Mi primer revolcón completo con un guiri sería cuando yo tenía alrededor de 22 años. Lo conocí en un pub de Sevilla. Mi modestia no me impide decir que yo no fui detrás de él, fue él quien vino a mí. La noche que lo conocí no hicimos nada, él se quería retirar temprano para madrugar y hacer turismo. Quedamos citados para el día siguiente por la tarde, en una céntrica cafetería. Nos tomamos un par de cervezas y me propuso que fuéramos a su hotel y yo acepté. El tenía más o menos mi edad, era alemán y hablaba el suficiente español como para que nos entendiéramos medianamente. En aquella época yo apenas había viajado al extranjero, sólo a Portugal, y mi inglés eran cuatro frases hechas. Este último aspecto tampoco ha mejorado mucho. Su hotel, sin ser de lujo, era más que aceptable, pasamos muy buen rato y después me dijo que le gustaría cenar conmigo, que él me invitaba. Acepte la invitación después de hacerme rogar algo, aunque yo estaba deseando. Como ya he dicho, yo y muchos en aquella época de mi adolescencia y primera juventud, pensábamos que en el extranjero todo era maravilloso, mucha libertad, mucho sexo y un nivel de vida extraordinario casi sin trabajar, ya que todo lo hacían las máquinas, y en España había que sudar. Situación que alentaban nuestros familiares emigrados que cuando venían de vacaciones nos contaban que pasando los Pirineos se vivía de maravilla. Supongo que se ahorraban contarnos las penalidades que algunos pasaban para no preocupar a la familia que se quedaba aquí. O algún amigo más lanzado que se iba a Londres diciéndole a sus padres que era para estudiar inglés y lo que realmente estudiaba era la anatomía de los ingleses. Cuando venían a España nos contaban maravillas olvidándose de decirnos que trabajaban 10 horas diarias fregando platos en un cutre restaurante del Soho y viviendo en un cuchitril. Pero guirilandia era fantástica y se follaba a reventar, así que más ganas nos entraba de llevar vida de guiri. Evidentemente, se vivía mucho mejor en la Europa democrática que en la España franquista. Pues eso, yo pensaba que en guirilandia se ataban los perros con longanizas, pero cuando empecé a follar con guiris también empecé a comprender que en muchos casos se ataban con mortadela de la barata.

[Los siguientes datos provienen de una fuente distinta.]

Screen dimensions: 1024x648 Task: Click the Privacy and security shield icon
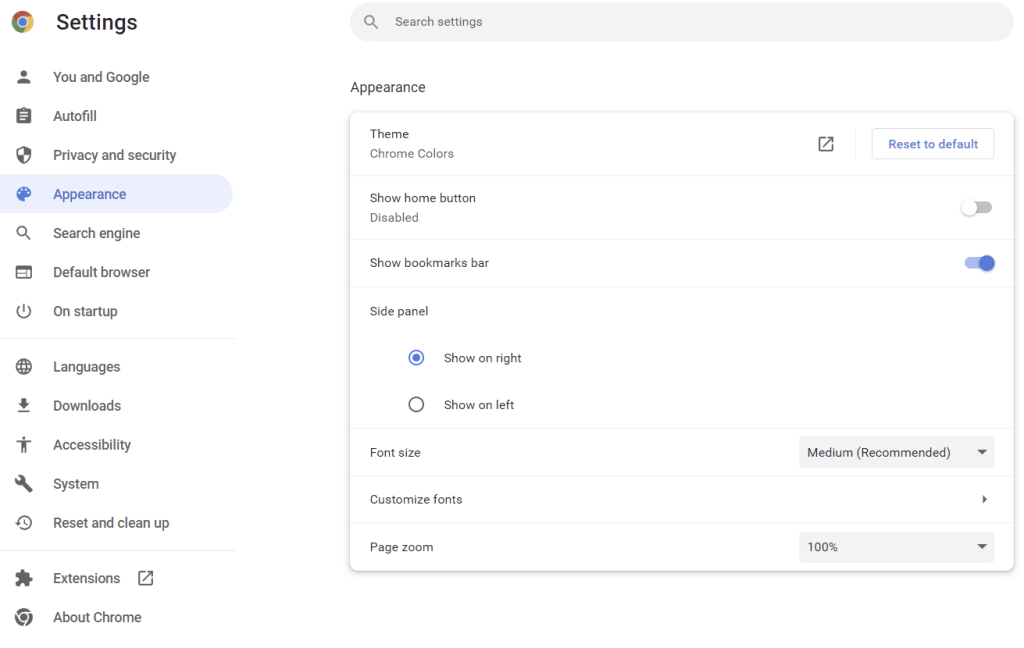click(x=24, y=155)
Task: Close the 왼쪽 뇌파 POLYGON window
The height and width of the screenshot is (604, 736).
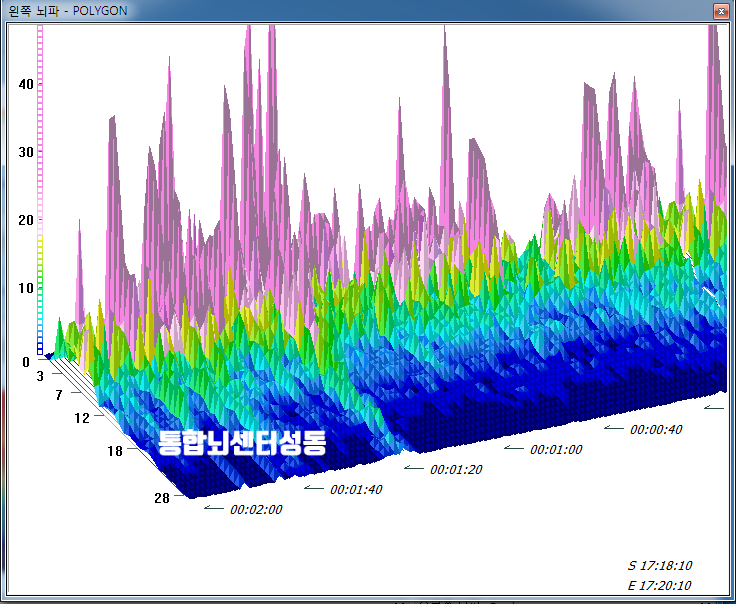Action: click(x=719, y=10)
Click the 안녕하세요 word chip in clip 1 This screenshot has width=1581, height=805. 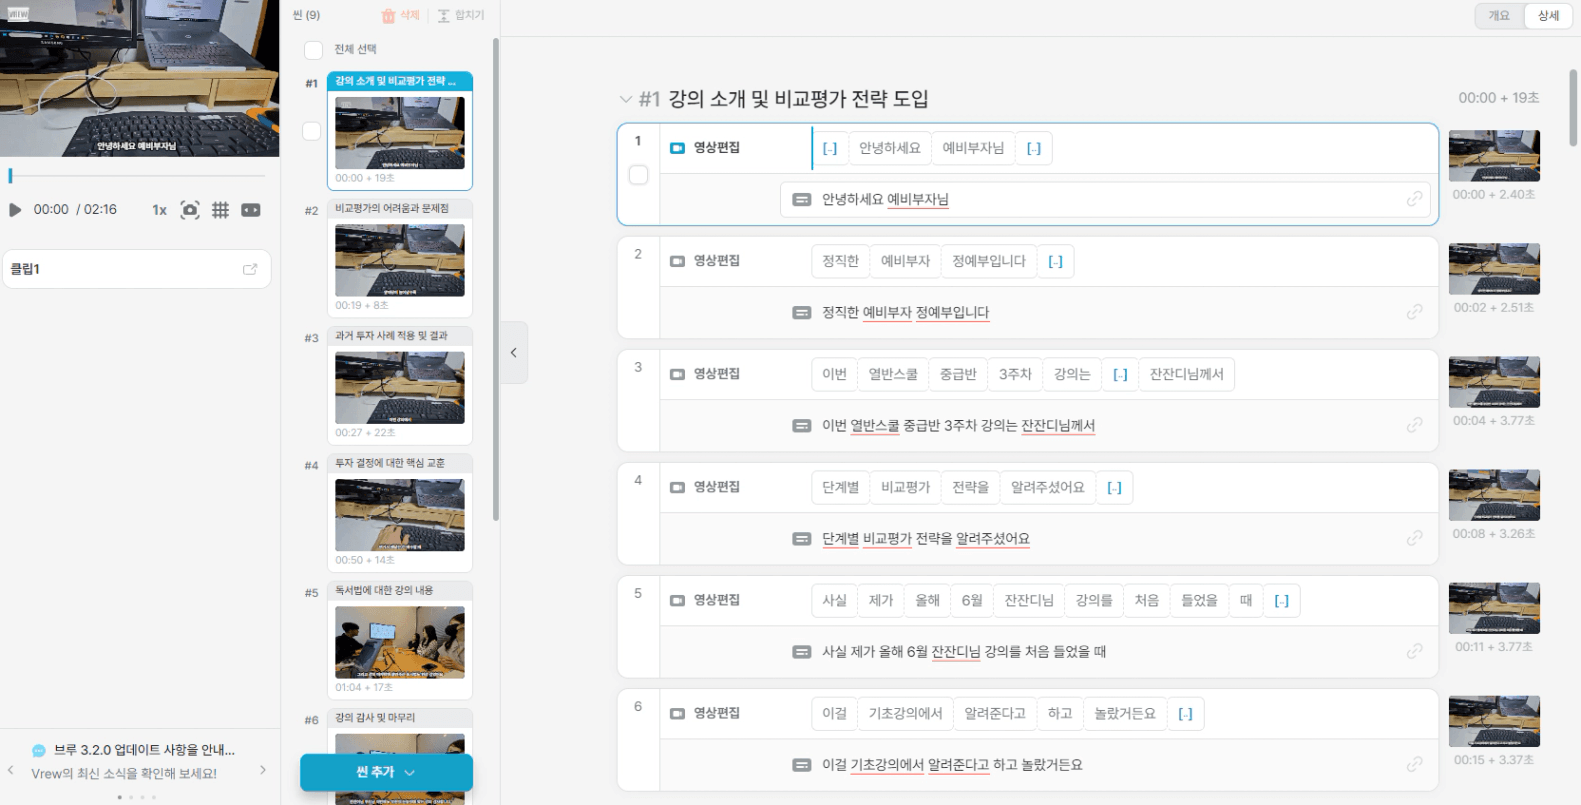click(x=889, y=148)
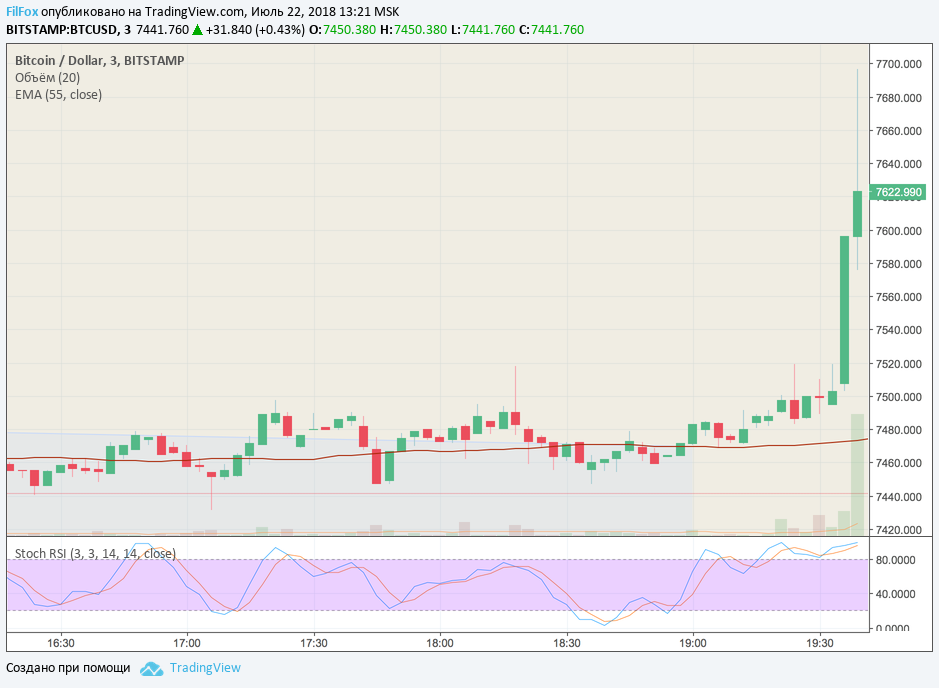Open the FilFox author link
The width and height of the screenshot is (939, 688).
pos(22,10)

En la sobremesa de la cena, Andrea (como en éste, en muchos casos pondré nombres imaginados para conservar el anonimato de algunas de las personas que mencionaré en mi bitácora) me contó que iba a estar un mes por España, y que visitaba varias ciudades. Que además de alemán hablaba inglés y francés correctamente y que se defendía en italiano y español. Que conocía casi todos los países de Europa occidental y que también había estado en Nueva York. Eso con veintitrés años. Yo alucinaba y me apenaba no ser guiri. Pensaba para mis adentros que me acababa de follar al hijo de algún magnate de la industria pesada alemana, o a algún aristócrata. Pero mi sorpresa fue el saber que trabajaba de mozo de almacén en una fábrica de aceros. Mira, no me equivoqué del todo, algo tenía que ver con la industria pesada. Que se levantaba a las cinco de la mañana y que por la tarde estudiaba ingeniería. Durante todo un año ahorraba y en sus vacaciones hacia estos viajes, y que en España el nivel de vida permitía algunos lujos. Así que no era todo de color de rosas, hacia falta esfuerzo y, evidentemente, unos mejores salarios para poder llevar vida de guiri.
Ahora, yo, después de tantos años anhelando llevar vida de guiri, por fin lo voy a poder hacer y nada menos que ser guiri en las antípodas y aunque ya he aprendido que la longaniza está muy buena en los guisos y en los bocadillos y no sirve para atar perros, me hace mucha ilusión ser guiri. Ya iré contando.